Defendant's counsel stands up at closing argument and says that the law is X.  Prosecutor stands up at closing argument and says that the law is Y.  X and Y are flatly inconsistent.

(Here, for example, the prosecutor says that it's only voluntary manslaughter if a reasonable person would respond to the provocation in the same way that the defendant did; i.e., by killing the other guy.  By contrast, the defendant's argument is that it's voluntary manslaughter if a reasonable person would respond to the provocation 'without deliberation and from passion'; i.e., rashly, whether that means killing the guy or doing something equally rash but with lesser effect.)

This is basically the entire dispute.  Defendant objects to the prosecutor's statement in closing as an erroneous statement of law.  The trial judge now has to rule.  What to do?

So many times, as in this case, the trial judge judge punts.  And essentially says (as here) that s/he's not going to rule on the objection, because the law is what the law is, and s/he'll instruct on that issue later.  Which s/he does, reading the relevant CALCRIM instruction.

And, of course, the relevant CALCRIM instruction accurately states the law.  But does so obtusely.  Which is why even trained lawyers like the prosecutor and defense counsel disagree on what it says.

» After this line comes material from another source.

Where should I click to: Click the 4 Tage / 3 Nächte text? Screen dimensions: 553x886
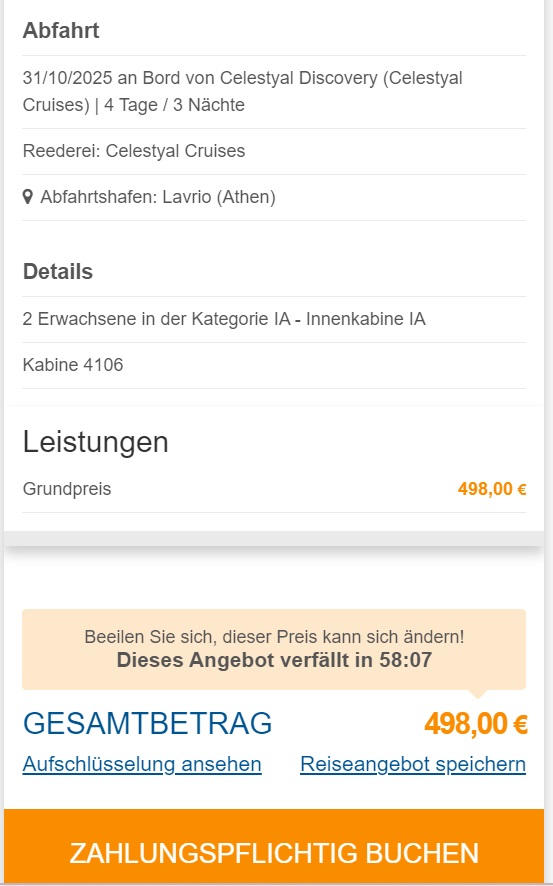coord(174,105)
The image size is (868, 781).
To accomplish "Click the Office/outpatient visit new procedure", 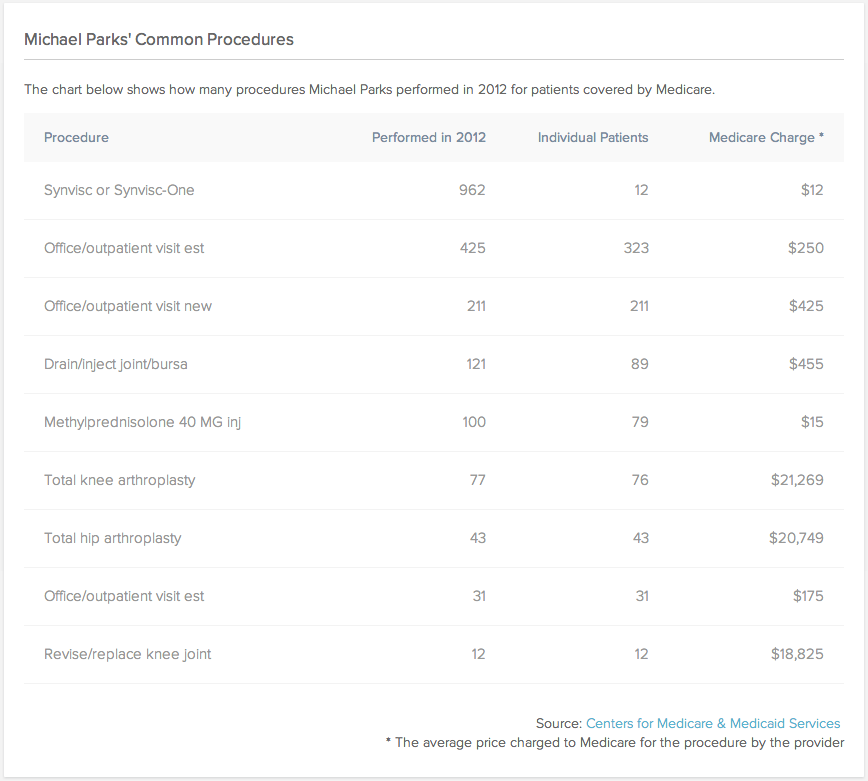I will coord(128,306).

But the trial judge simply reads the instruction to the jurors and lets these legally untrained folk figure out for themselves what even two lawyers and a judge couldn't resolve.

At which point the Court of Appeal typically says:  "Well, we presume the jury followed the properly given instructions.  Plus no prejudice."

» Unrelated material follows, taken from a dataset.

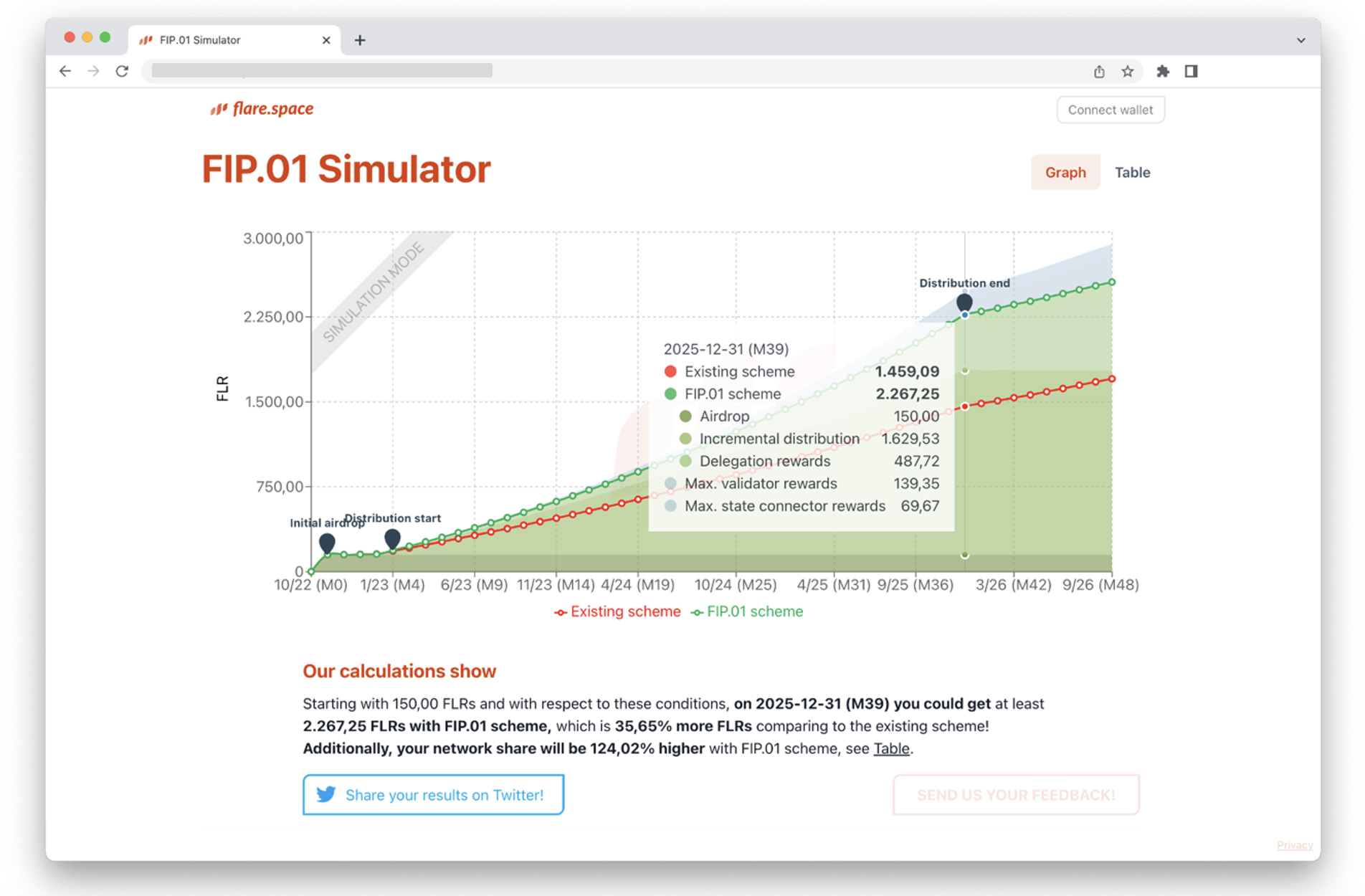The height and width of the screenshot is (896, 1365).
Task: Toggle Existing scheme series in legend
Action: 617,611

Which all makes sense.  But it's nonetheless a total cop out.  Why shouldn't the trial judge make sure that the jury's given correct information?  Not only in an obtuse jury instruction, but by the parties as well.

I know the answer to that question.  At least practically.  Why doesn't the trial judge and/or Court of Appeal do anything different?  Because it's hard.  They may not be sure of exactly what the law is or whether the misstatement was prejudicial.  It's lots easier to merely read the instruction and affirm, as opposed to actually informing the jury -- clearly and distinctly -- of whether the prosecutor or the defendant's version of the law is the right one.

Admittedly, to the credit of the trial judge here (Judge Ellison, from Fresno), after initially punting this issue in the usual way -- i.e., by just telling the jury "Follow my instructions" rather than ruling on the defendant's objection -- he actually ponies up in the end and says, yeah, you know what, the prosecutor's statement of the law during closing argument was wrong.

Good job.  Important to get this stuff right.

Too bad Judge Ellison did that only after the jury had turned it its verdict.

Sure, the verdict was sealed, and yeah, Judge Ellison sent the jury back to see whether his belated clarification of the law made a difference.

But having now resolved the case 12-0, you'll not be at all surprised to discover how the jury reacted to this new information.  Took 'em all of nine minutes to walk back to the deliberation room, get all the jurors to sit down, have a brief chat, get back up, walk back to the courtroom, get everyone (the judge, attorneys, parties, etc.) together, and render the exact same verdict.  Didn't even need to unseal their prior verdict.

Being a judge is hard.  Sometimes you have to rule on the spot.  And you want to get it right.

But taking the "easy road" has consequences.  Not on your reversal rate, mind you.  The Court of Appeal will almost always affirm if you simply read the form instruction and "trust the jury to follow [it]" rather than actually ruling on an objection to an improper statement of the law.  As it does here.

The consequences are instead on justice.  We'll never really be sure if the jury in fact would have done the same thing if they had actually known at the outset of deliberations what the law really was.